- _DATA SHOWN_:
# # #

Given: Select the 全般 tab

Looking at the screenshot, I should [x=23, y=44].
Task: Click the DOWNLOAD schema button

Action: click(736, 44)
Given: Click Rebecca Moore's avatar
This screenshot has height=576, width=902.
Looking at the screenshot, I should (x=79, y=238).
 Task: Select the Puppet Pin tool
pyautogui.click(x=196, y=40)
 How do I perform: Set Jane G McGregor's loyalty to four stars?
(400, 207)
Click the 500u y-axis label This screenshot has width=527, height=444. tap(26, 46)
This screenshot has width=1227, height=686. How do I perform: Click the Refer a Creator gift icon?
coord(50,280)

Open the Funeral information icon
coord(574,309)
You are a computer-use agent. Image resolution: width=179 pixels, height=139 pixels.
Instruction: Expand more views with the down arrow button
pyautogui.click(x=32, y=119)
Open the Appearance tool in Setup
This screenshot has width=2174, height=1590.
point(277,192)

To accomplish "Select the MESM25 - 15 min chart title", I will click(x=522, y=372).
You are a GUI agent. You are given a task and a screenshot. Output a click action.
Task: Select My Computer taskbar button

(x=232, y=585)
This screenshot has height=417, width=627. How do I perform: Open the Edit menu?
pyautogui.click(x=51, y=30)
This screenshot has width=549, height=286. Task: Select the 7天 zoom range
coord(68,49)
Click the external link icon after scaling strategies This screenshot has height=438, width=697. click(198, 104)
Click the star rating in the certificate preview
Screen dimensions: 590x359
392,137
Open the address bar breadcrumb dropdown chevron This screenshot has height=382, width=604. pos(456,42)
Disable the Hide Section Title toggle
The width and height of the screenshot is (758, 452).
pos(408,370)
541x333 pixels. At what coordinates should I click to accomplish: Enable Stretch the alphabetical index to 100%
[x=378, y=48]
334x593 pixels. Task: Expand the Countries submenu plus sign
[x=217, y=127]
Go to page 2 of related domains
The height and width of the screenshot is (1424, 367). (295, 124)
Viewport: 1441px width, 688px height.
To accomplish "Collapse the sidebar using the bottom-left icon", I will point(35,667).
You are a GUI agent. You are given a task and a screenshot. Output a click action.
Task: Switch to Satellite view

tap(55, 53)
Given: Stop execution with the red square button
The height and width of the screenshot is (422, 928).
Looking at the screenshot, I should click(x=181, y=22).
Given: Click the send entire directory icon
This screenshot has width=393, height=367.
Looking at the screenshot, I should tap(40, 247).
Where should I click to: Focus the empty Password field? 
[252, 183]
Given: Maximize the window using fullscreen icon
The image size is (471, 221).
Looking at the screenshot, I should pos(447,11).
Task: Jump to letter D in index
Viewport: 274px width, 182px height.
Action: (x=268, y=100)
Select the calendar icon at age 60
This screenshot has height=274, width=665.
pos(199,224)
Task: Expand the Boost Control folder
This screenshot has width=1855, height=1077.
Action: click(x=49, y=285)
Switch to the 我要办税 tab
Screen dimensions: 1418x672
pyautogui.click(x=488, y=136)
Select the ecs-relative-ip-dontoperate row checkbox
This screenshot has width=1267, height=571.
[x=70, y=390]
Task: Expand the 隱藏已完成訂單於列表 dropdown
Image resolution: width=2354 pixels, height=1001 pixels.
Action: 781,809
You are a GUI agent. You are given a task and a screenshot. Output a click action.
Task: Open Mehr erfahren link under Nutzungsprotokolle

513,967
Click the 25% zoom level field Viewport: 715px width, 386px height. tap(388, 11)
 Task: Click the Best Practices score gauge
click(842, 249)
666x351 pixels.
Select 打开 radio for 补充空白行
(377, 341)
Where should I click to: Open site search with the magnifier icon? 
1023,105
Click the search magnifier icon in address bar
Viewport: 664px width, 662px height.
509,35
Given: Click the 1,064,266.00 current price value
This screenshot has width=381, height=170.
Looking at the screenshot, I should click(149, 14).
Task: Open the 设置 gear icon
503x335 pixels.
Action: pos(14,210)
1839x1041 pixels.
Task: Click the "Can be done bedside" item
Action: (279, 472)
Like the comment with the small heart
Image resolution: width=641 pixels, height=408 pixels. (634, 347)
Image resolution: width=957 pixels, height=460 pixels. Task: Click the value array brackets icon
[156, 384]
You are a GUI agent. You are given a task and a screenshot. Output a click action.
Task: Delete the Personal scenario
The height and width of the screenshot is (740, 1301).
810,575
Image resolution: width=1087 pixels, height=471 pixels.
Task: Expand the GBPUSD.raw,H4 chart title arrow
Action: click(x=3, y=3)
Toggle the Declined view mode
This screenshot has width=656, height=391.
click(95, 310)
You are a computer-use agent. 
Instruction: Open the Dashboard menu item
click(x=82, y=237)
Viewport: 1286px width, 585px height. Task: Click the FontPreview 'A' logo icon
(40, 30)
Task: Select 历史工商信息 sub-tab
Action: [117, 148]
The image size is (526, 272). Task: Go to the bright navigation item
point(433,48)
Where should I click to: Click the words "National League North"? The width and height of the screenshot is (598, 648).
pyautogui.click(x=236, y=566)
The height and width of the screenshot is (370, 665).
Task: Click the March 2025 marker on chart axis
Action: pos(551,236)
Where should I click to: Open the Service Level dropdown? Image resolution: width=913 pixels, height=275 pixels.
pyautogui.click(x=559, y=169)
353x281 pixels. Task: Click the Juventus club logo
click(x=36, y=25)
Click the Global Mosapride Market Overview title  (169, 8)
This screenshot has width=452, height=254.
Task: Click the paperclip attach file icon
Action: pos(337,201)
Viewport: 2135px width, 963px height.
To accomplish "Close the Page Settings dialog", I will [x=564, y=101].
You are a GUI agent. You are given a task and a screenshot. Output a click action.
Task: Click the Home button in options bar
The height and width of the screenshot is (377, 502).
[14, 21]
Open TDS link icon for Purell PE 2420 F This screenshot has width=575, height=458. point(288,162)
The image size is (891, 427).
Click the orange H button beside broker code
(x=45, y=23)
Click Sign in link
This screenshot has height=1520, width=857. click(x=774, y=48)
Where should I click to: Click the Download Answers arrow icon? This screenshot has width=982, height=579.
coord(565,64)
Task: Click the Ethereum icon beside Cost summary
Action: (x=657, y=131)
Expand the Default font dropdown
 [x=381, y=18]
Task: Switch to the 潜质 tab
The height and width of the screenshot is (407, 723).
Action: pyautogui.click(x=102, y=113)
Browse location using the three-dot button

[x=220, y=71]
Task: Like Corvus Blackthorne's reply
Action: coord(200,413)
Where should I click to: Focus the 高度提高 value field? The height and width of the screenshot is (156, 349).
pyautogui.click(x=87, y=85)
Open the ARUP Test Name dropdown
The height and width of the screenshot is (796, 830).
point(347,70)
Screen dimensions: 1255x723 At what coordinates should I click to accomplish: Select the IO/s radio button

# # #

- _STATED GOAL_:
Count the lines above that contain the string "will", matching case exactly, and give only the number.

- _ANSWER TO THIS PROBLEM_:
3